MDR Compliance in a record time: Cross-Functional teamwork fuels success at Serres
At Serres, we’ve had patient and healthcare personnel safety as a priority from the very beginning. Due to our strict quality standards and world class product quality, we were able to obtain Medical Device Regulation (MDR) certification in record time.
Why is MDR important?
Medical Device Regulation (MDR) certification is a set of regulatory requirements that ensure the safety and performance of medical devices in the European Union (EU).
“The objective has always been to safeguard the health of patients and healthcare professionals to the greatest possible extent, as well as to improve the safety and effectiveness of our solutions” - Riku Vakoniemi, QA/RA Specialist at Serres.
Our product failure rate is 1 in a million, making Serres a top performer in the market.
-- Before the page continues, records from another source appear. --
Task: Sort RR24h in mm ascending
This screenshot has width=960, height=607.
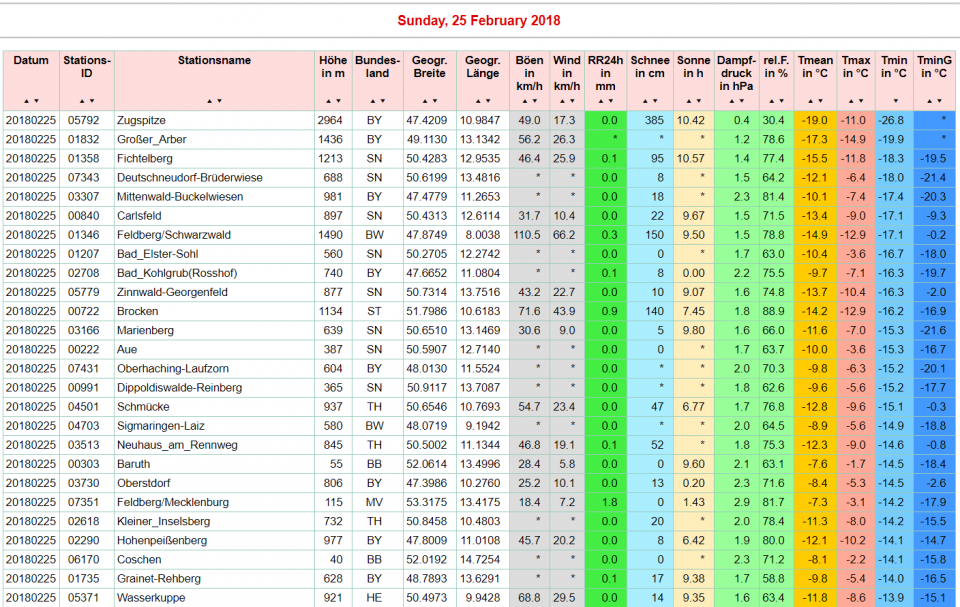Action: coord(600,101)
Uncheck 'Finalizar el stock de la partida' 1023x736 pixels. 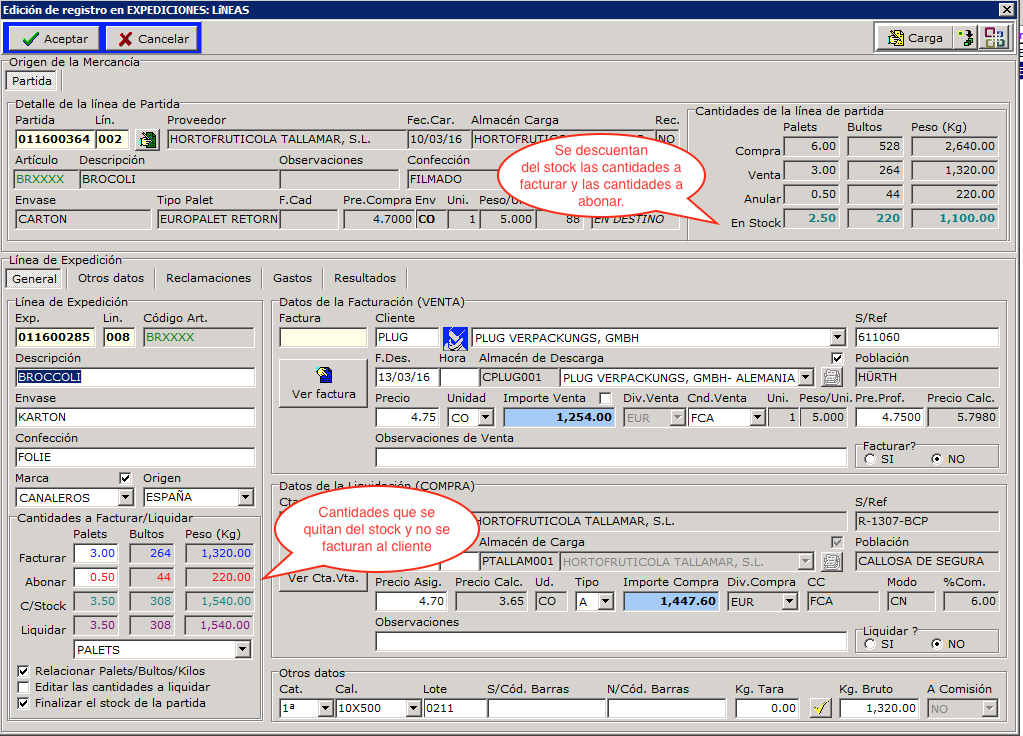click(24, 703)
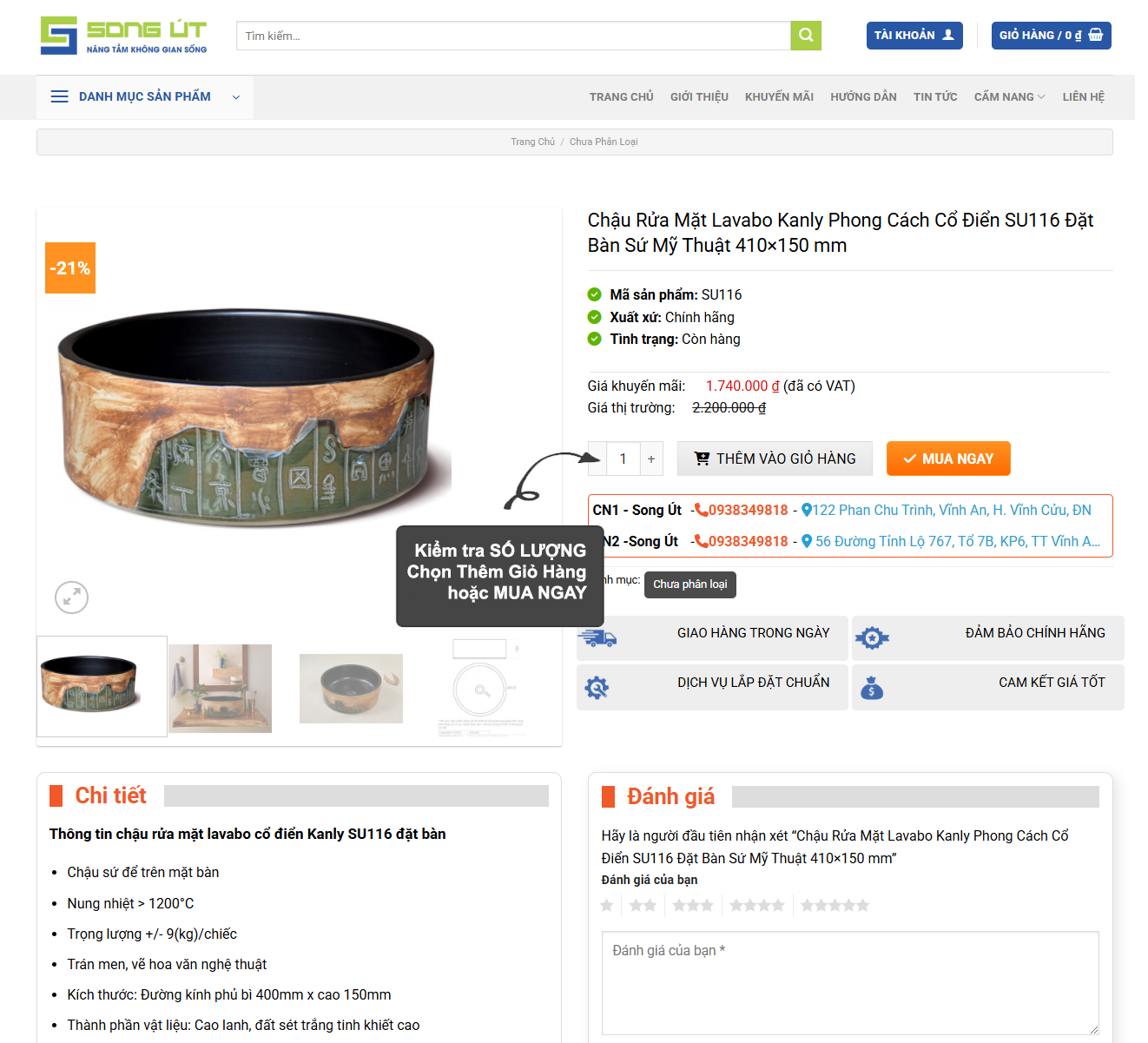Image resolution: width=1148 pixels, height=1043 pixels.
Task: Rate the product with five stars
Action: [835, 906]
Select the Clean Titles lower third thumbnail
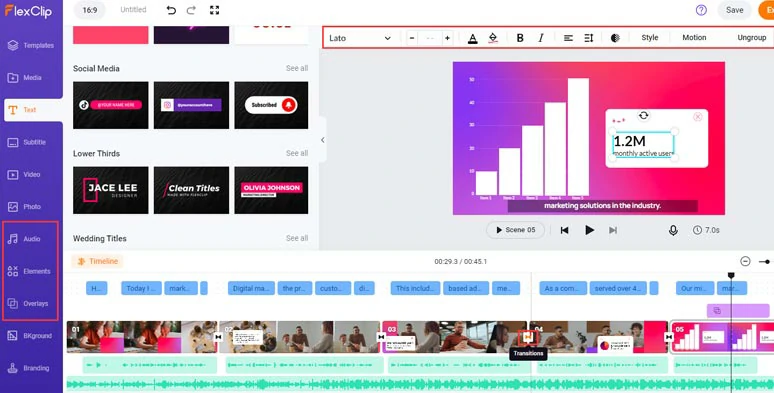Viewport: 774px width, 393px height. [192, 190]
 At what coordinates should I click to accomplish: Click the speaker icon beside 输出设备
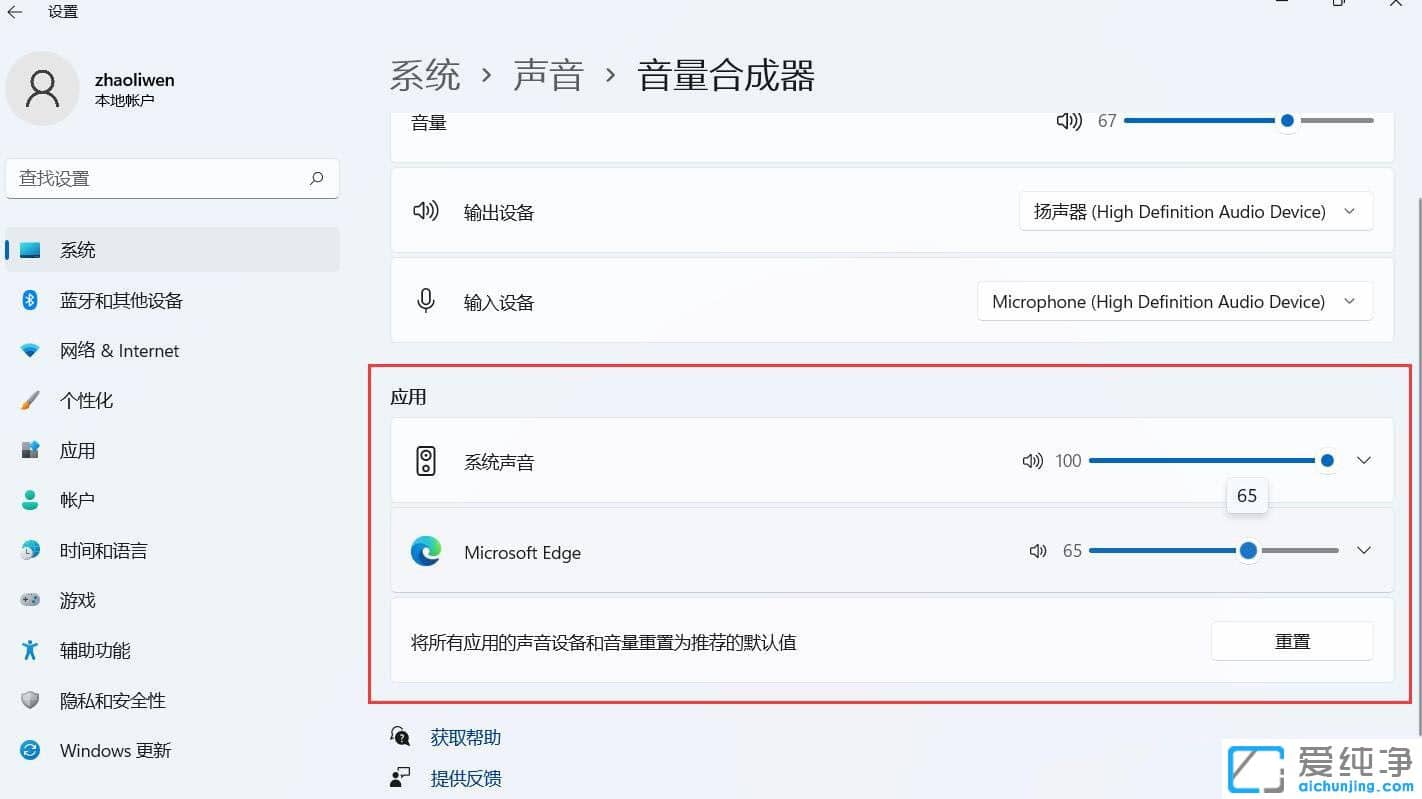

Due to our 99,9% delivery assurance, our customers can always rest assured that their operations will run smoothly and without additional effort.
”Passion for patient and healthcare personnel safety, drives our team to extraordinary results.” - Petri Rantanen, R&D manager at Serres
At Serres, we have taken a proactive approach to MDR compliance, and our cross-functional team has been working together to ensure that all aspects of the regulation were taken into consideration. Through this collaboration, we were able to achieve MDR compliance in record time.
As Marika Hiula, R&D Engineer from Serres puts it “Compliance with MDR was achieved through dedicated testing, documentation, and collaboration as a team”
We operate in over 50 countries, and we are compliant with the regulations and quality requirements of each of those markets.